**Exercise prompt**
Lines in the data below that contain the word "гаража" are to be copied.

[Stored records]
------------
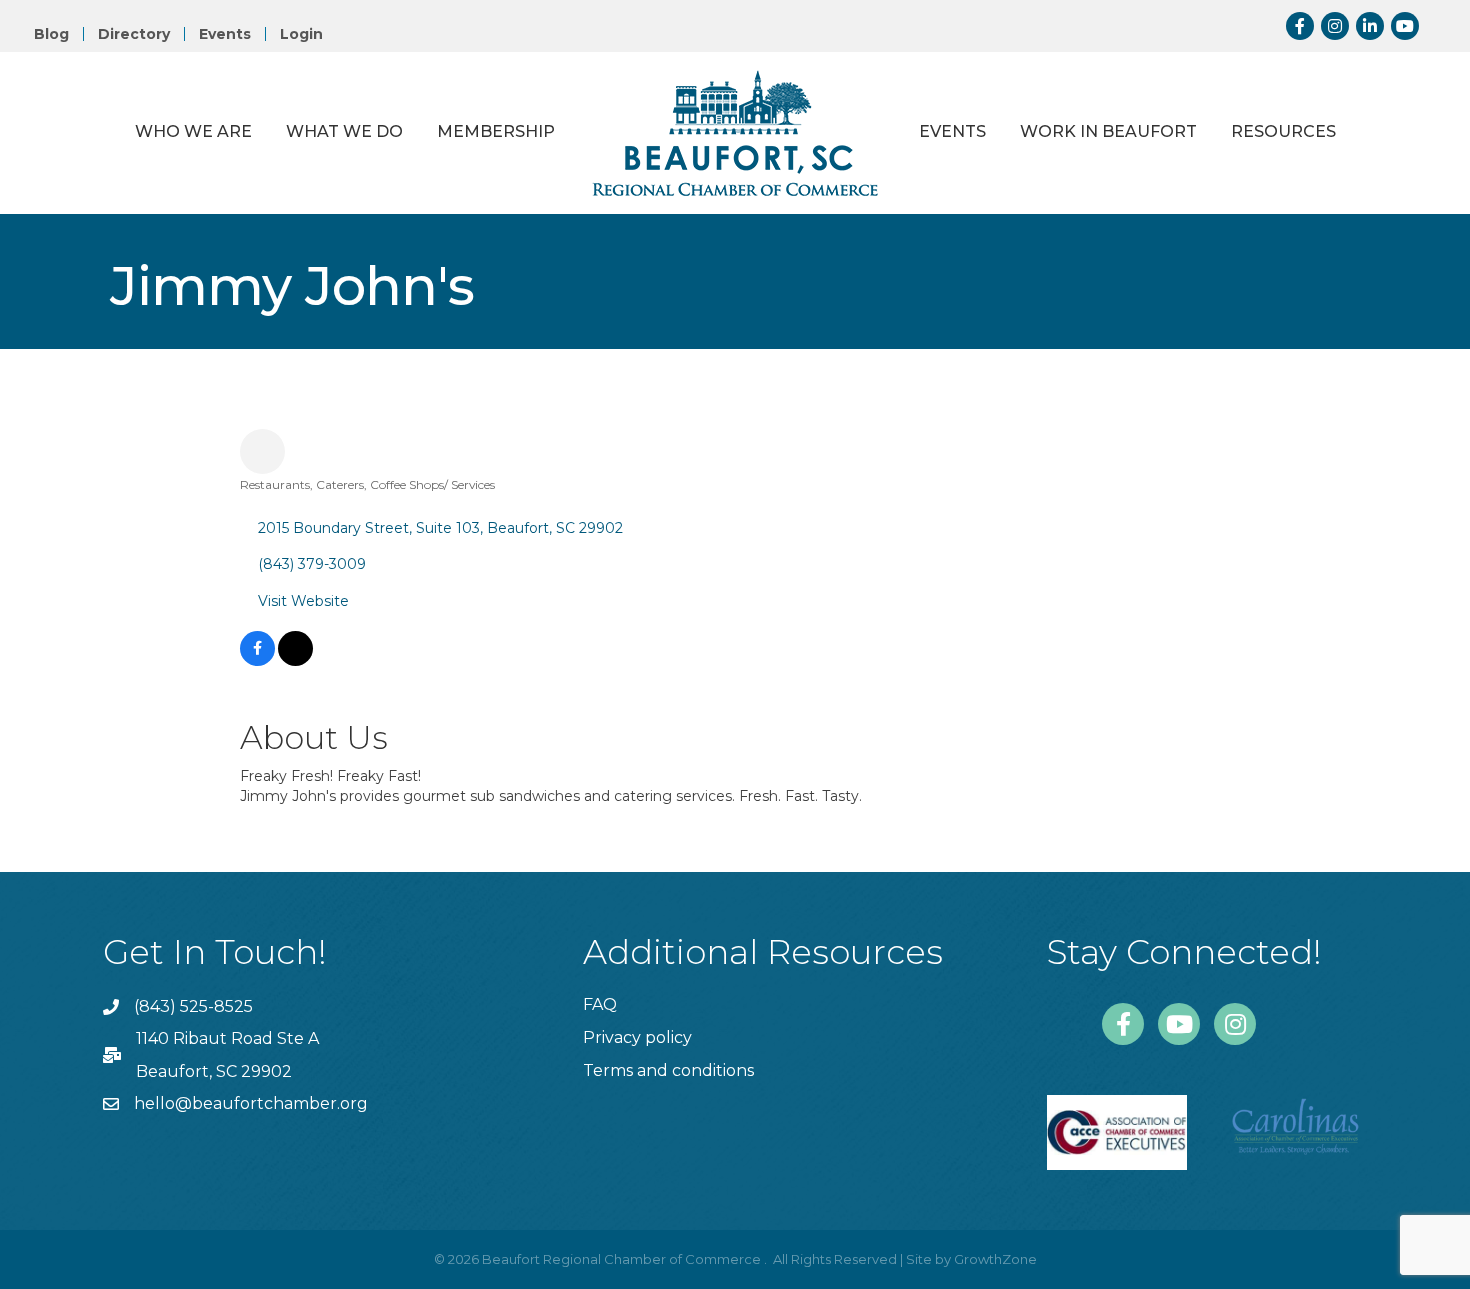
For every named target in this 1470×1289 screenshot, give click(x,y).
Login (301, 34)
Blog (51, 34)
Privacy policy (637, 1037)
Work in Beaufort (1108, 131)
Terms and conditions (668, 1070)
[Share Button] (262, 451)
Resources (1283, 131)
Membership (496, 131)
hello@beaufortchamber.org (251, 1103)
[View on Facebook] (257, 661)
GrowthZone (995, 1259)
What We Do (344, 131)
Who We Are (193, 131)
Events (225, 34)
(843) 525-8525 (193, 1006)
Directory (134, 34)
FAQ (600, 1004)
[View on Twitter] (295, 661)
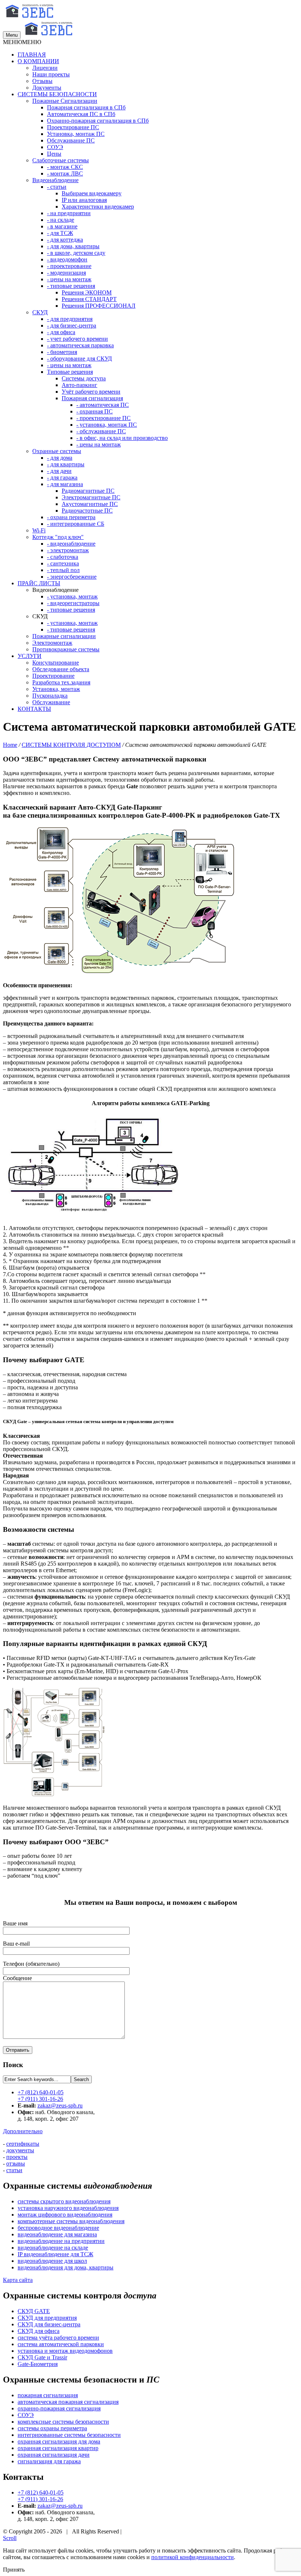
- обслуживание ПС (101, 431)
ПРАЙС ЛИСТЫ (39, 583)
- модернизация (66, 272)
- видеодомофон (67, 259)
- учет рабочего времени (77, 339)
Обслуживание (51, 702)
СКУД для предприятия (47, 2318)
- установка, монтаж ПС (106, 425)
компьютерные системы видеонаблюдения (71, 2221)
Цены (54, 154)
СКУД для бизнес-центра (49, 2324)
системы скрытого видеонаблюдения (64, 2201)
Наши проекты (51, 74)
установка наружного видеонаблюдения (68, 2208)
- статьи (56, 187)
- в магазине (62, 226)
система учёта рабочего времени (58, 2337)
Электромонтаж (52, 643)
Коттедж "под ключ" (58, 537)
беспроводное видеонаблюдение (58, 2228)
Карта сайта (18, 2280)
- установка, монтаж (72, 596)
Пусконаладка (50, 695)
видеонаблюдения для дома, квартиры (65, 2267)
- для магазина (65, 484)
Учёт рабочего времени (91, 391)
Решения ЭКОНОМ (87, 292)
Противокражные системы (65, 649)
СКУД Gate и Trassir (42, 2357)
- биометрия (62, 352)
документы (20, 2150)
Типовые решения (70, 372)
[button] (22, 42)
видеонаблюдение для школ (52, 2261)
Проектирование (53, 676)
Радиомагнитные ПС (88, 491)
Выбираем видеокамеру (92, 193)
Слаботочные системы (60, 160)
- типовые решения (71, 286)
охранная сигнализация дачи (54, 2455)
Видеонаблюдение (55, 180)
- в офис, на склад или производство (122, 438)
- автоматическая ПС (102, 405)
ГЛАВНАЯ (32, 54)
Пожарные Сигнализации (64, 101)
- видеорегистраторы (73, 603)
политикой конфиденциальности (192, 2557)
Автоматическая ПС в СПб (81, 114)
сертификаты (22, 2144)
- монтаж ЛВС (65, 173)
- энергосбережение (72, 577)
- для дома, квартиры (73, 246)
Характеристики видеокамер (98, 206)
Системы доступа (84, 378)
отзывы (15, 2163)
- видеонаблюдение (71, 543)
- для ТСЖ (60, 233)
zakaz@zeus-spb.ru (60, 2105)
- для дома (59, 458)
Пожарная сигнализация (92, 398)
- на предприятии (69, 213)
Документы (46, 87)
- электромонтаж (68, 550)
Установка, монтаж (56, 689)
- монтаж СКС (65, 167)
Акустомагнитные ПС (90, 504)
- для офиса (61, 332)
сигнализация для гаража (49, 2461)
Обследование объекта (60, 669)
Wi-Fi (39, 530)
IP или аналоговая (84, 200)
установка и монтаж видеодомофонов (65, 2351)
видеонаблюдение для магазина (57, 2234)
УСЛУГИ (29, 656)
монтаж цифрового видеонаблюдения (65, 2214)
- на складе (60, 220)
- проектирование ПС (103, 418)
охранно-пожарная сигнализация (59, 2408)
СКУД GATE (34, 2311)
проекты (17, 2157)
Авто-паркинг (79, 385)
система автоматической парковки (61, 2344)
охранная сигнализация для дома (59, 2441)
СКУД (40, 312)
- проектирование (69, 266)
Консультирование (55, 662)
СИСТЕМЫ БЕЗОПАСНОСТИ (57, 94)
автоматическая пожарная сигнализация (68, 2402)
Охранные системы (56, 451)
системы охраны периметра (52, 2428)
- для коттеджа (65, 239)
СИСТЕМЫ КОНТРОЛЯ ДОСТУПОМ (71, 745)
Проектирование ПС (73, 127)
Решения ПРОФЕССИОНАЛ (98, 306)
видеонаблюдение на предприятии (61, 2241)
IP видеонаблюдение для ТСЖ (55, 2254)
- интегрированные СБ (75, 524)
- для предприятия (70, 319)
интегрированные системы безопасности (69, 2435)
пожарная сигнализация (48, 2395)
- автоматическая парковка (80, 345)
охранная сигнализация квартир (58, 2448)
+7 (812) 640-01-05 (41, 2092)
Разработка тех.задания (61, 682)
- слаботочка (62, 557)
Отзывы (42, 81)
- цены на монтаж (69, 279)
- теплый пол (63, 570)
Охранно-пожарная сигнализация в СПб (98, 120)
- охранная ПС (94, 411)
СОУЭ (55, 147)
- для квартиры (65, 464)
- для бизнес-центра (71, 325)
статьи (14, 2170)
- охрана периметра (71, 517)
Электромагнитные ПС (91, 497)
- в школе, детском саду (76, 253)
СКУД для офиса (38, 2331)
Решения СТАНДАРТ (89, 299)
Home (10, 745)
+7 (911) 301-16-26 (40, 2099)
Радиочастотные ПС (87, 510)
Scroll (10, 2538)
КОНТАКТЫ (34, 709)
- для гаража (62, 477)
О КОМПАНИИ (38, 61)
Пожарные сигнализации (64, 636)
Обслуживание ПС (71, 140)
------------
**Output for this exercise**
сигнализация для гаража (49, 2461)
- для гаража (62, 477)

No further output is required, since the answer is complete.